A Texas woman was prevented from caring for her bedridden dying father in her home because she lived 894 feet from a playground.

Similar to many states, the Lone Star State enforces residency restriction for individuals on its sex offender registry. In the case of the City of Shenandoah, Texas, registrants must not live with 1,000 feet of a school, park, or playground.

This local ordinance was adopted in 2018, and despite pleas from the family of a dying man who is a registrant, the city council refused to amend it or grant an exemption. The chief of police also rejected any form of leniency, fearing that, “if something were to happen, then it falls on me.” He further argued that an exemption granted once might result in an onslaught of petitioners – a weak line of argument in a city with a grand total of two registrant citizens but then very few aspects of sex offender registries are rooted in fact and logic.

The 1,000 feet residency restriction is reflective of the “predator panic” so pervasive through U.S. law and politics. Individuals who have committed a sexually-based offense are seen as incorrigible and a lifelong danger – despite mountains of evidence to the contrary – even after they have completed their prison term and sex-offender treatment programs.

In reality, individuals with a sexual-offense history have one of the lowest recidivism rates, especially when compared to drug or violent offenses. Yet, while a bank robber can still live next door to a bank after release from prison, a registrant is forbidden to live anywhere near where children congregate.
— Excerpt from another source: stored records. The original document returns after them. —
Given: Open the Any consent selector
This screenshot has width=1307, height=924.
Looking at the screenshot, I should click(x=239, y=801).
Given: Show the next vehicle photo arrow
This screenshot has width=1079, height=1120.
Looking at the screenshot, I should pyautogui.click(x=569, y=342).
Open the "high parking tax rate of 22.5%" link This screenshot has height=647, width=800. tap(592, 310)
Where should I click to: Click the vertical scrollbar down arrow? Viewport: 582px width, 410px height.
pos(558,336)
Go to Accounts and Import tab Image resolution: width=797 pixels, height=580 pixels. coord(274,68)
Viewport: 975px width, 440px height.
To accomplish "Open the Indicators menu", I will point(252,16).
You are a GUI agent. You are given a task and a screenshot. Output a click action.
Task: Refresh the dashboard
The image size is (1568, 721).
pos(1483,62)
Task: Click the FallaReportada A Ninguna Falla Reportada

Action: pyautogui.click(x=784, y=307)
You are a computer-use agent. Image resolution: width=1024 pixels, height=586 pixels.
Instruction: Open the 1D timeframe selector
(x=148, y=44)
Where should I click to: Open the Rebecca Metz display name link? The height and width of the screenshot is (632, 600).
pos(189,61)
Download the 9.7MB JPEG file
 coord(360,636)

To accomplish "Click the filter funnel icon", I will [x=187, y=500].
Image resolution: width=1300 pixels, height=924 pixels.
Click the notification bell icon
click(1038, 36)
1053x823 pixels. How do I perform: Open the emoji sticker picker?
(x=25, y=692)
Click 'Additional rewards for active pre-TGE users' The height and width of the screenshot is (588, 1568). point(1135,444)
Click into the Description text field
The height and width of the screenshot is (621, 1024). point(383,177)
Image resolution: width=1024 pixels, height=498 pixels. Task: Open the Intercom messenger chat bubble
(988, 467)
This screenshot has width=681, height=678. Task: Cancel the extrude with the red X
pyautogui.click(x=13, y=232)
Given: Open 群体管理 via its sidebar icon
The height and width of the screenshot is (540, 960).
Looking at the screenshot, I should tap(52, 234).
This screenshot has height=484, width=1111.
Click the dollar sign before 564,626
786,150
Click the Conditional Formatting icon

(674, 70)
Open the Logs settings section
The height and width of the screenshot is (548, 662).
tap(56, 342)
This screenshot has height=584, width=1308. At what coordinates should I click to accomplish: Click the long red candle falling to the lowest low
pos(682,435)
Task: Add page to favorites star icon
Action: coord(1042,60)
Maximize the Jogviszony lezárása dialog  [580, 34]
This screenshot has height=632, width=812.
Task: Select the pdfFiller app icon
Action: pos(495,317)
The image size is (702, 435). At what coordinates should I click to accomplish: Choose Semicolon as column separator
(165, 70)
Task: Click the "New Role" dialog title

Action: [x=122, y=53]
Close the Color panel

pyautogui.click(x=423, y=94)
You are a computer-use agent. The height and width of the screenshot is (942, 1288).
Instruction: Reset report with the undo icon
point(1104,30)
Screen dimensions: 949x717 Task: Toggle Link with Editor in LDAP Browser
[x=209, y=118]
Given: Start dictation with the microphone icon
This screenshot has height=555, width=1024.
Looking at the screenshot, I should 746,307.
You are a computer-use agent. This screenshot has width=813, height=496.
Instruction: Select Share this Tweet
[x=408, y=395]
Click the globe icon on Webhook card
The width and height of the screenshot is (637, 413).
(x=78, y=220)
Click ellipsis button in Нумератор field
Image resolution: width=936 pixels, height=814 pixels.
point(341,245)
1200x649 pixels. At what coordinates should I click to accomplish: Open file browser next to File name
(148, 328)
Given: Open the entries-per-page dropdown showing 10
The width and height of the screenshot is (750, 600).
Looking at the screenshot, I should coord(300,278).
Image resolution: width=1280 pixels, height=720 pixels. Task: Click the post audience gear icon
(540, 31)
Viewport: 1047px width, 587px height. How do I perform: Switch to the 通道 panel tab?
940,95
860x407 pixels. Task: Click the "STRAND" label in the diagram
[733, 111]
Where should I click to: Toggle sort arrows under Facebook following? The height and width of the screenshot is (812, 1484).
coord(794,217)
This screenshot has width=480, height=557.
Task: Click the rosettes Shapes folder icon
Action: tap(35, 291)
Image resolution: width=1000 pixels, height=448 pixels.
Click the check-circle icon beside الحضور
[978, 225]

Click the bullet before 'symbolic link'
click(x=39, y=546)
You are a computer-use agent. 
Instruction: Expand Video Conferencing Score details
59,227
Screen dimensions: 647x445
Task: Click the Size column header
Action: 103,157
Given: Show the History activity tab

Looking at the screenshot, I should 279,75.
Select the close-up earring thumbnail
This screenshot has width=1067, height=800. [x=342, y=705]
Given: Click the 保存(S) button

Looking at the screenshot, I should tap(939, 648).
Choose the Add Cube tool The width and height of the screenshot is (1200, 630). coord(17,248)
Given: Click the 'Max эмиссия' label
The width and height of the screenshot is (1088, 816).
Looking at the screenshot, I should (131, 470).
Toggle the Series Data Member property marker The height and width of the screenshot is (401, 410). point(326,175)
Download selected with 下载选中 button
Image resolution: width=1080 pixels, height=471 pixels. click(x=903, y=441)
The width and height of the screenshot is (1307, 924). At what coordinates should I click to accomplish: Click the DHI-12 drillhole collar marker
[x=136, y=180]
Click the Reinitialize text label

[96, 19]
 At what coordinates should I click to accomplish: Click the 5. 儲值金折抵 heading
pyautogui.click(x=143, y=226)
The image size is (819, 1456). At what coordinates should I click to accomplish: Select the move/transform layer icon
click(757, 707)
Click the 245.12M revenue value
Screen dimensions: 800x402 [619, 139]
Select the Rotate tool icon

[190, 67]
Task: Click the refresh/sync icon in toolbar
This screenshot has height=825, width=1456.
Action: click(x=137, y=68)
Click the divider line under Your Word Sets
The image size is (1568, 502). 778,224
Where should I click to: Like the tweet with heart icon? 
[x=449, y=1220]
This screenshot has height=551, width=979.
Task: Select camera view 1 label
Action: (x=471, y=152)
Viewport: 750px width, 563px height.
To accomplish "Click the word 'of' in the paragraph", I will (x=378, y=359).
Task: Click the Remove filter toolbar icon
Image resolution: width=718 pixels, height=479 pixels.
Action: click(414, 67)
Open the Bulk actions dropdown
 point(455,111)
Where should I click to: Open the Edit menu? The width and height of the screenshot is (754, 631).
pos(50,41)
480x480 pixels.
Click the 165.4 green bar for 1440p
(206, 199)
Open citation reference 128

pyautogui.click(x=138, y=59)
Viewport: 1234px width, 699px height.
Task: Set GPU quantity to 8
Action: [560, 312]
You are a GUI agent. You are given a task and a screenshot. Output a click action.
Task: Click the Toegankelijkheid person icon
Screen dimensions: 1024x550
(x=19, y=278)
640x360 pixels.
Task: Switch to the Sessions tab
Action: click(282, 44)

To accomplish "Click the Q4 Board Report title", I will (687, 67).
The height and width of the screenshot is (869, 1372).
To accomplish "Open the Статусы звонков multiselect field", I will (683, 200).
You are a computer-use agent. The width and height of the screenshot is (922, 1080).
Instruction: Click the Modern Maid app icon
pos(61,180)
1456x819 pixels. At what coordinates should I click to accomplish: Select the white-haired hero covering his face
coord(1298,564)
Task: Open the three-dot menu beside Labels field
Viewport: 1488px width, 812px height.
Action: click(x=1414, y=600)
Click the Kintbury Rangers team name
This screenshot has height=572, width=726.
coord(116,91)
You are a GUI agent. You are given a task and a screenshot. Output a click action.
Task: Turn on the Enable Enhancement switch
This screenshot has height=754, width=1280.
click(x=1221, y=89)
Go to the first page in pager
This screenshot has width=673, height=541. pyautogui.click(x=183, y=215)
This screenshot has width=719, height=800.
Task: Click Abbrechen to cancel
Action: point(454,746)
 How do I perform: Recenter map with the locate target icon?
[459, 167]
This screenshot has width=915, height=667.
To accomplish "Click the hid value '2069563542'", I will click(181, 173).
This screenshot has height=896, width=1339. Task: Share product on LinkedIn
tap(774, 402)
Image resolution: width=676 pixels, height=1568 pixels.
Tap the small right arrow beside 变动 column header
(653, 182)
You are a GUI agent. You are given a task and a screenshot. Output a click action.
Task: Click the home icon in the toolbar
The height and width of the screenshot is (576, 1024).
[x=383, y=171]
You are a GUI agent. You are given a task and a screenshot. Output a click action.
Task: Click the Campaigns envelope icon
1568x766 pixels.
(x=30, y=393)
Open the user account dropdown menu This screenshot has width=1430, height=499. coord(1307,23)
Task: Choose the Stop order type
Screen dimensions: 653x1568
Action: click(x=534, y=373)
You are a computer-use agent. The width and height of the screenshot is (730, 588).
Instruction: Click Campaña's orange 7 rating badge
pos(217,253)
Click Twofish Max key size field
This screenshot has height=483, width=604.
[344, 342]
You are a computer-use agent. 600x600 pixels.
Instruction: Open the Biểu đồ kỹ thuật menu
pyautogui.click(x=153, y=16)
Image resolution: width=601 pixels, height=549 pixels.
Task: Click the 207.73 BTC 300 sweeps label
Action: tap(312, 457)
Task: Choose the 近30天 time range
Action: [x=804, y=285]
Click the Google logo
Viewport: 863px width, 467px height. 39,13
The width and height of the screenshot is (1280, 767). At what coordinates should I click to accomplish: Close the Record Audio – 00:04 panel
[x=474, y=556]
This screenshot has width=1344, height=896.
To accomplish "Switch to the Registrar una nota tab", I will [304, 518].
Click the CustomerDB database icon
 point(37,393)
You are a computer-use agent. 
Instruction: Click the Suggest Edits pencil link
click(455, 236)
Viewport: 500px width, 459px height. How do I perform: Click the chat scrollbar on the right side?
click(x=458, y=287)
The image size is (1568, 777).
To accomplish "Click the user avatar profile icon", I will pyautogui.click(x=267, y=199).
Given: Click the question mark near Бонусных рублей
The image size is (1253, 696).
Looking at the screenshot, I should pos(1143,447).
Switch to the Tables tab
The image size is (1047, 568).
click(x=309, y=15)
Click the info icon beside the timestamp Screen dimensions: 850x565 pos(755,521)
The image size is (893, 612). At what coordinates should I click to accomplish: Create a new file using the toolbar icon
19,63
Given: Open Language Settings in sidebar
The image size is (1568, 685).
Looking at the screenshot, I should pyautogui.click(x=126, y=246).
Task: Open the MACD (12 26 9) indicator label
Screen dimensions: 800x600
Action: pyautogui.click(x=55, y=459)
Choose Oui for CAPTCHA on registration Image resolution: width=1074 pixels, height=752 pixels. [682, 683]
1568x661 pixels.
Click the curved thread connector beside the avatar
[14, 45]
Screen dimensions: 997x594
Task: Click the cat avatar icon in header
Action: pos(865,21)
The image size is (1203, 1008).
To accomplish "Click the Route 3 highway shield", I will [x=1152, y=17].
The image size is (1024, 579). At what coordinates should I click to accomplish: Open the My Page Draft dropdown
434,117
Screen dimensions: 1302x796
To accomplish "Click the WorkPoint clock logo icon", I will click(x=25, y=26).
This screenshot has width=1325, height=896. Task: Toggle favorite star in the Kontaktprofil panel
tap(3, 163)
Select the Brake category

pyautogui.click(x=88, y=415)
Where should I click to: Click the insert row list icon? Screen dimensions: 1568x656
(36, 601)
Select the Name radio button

The proscribed distance of 1,000 feet is utterly arbitrary. The vast majority of hands-on sexual offenses do not victimize neighbors, and there are no data to support the notion that residency restrictions for registrants enhance the safety of the community. It is naïve to think a person destined to re-offend would be unwilling to travel more than 1,000 feet.

To keep a bedridden person from dying in the comfort of their loved ones is nothing short of cruel but unfortunately not unusual in the U.S.